And then there is the propaganda. Intended to illicit an emotional response to a political idea, propaganda memes are used to affirm or reaffirm a political bias or dogma. They are often aimed at a very particular niche. If you have any particular political or activist persuasion, you will no doubt have seens endless streams of these one-sided affirmations.

At best, they are intellectual masturbation. At worst, it's pseudo-scientific social engineering.

The worst form of this that I have seen is data correlation inferences. Just because something happened on a certain date does not mean it caused something else that happened around the same time. It is completely irrational to infer causation from a correlation, and most people are subconciously aware of this, they will just choose to ignore it if the correlation fits in with their beliefs. So this form of non-sequitur is becoming an increasingly utilised mechanism for these pieces.

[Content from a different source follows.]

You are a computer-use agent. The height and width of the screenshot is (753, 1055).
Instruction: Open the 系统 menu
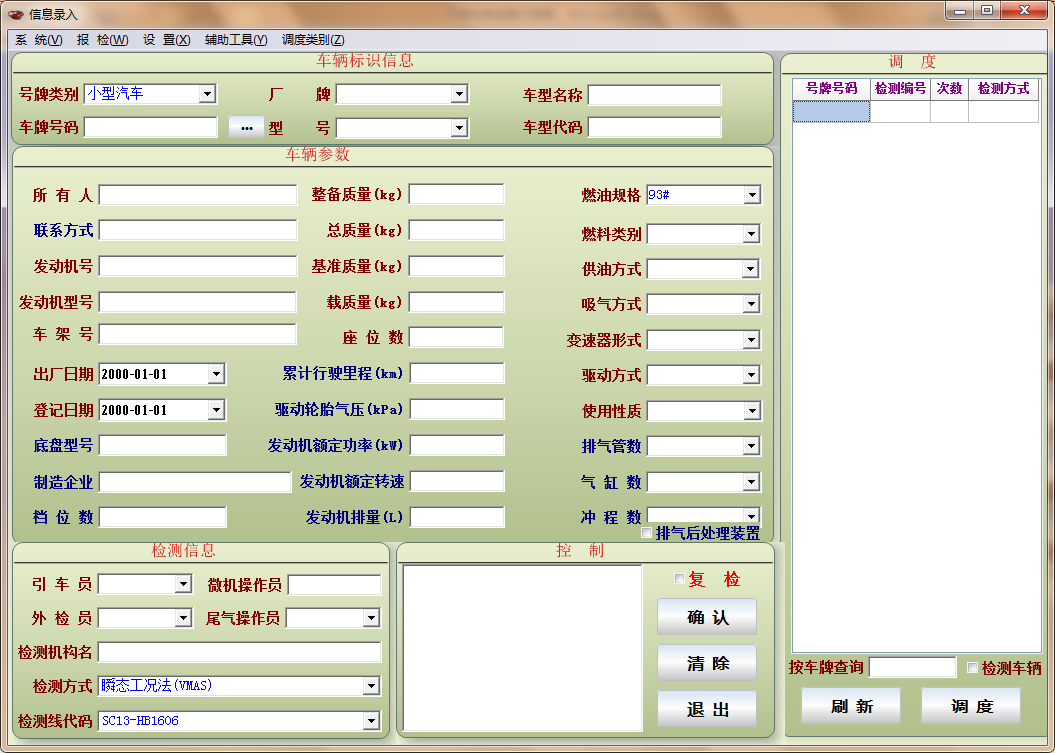click(38, 40)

It is a shame that this kind of irrationality is being entertained, not least because data correlations can be valuable analysis tools. Correlations can be useful indicators for understanding social dynamics, as long as it is acknowledged that this evidence is purely circumstantial.

Alone, correlations are not proof , but they can reveal vital clues about possible causation.

They can also be powerful in assisting predictions. The more we know, the more correlations we will uncover, and the more we can use the circumstantial correlations of the past to make reasonable conjectures about the future.

As Twitter and Google and other web-enabled data collectors increase both the range and volume of their publically available data, the more correlations become available to anyone with the inclination to look for them. Using tools like PowerPivot, our prediction capabilities become ever more reliable, and with them, the possibilities of social engineering reach new and increasingly influential heights.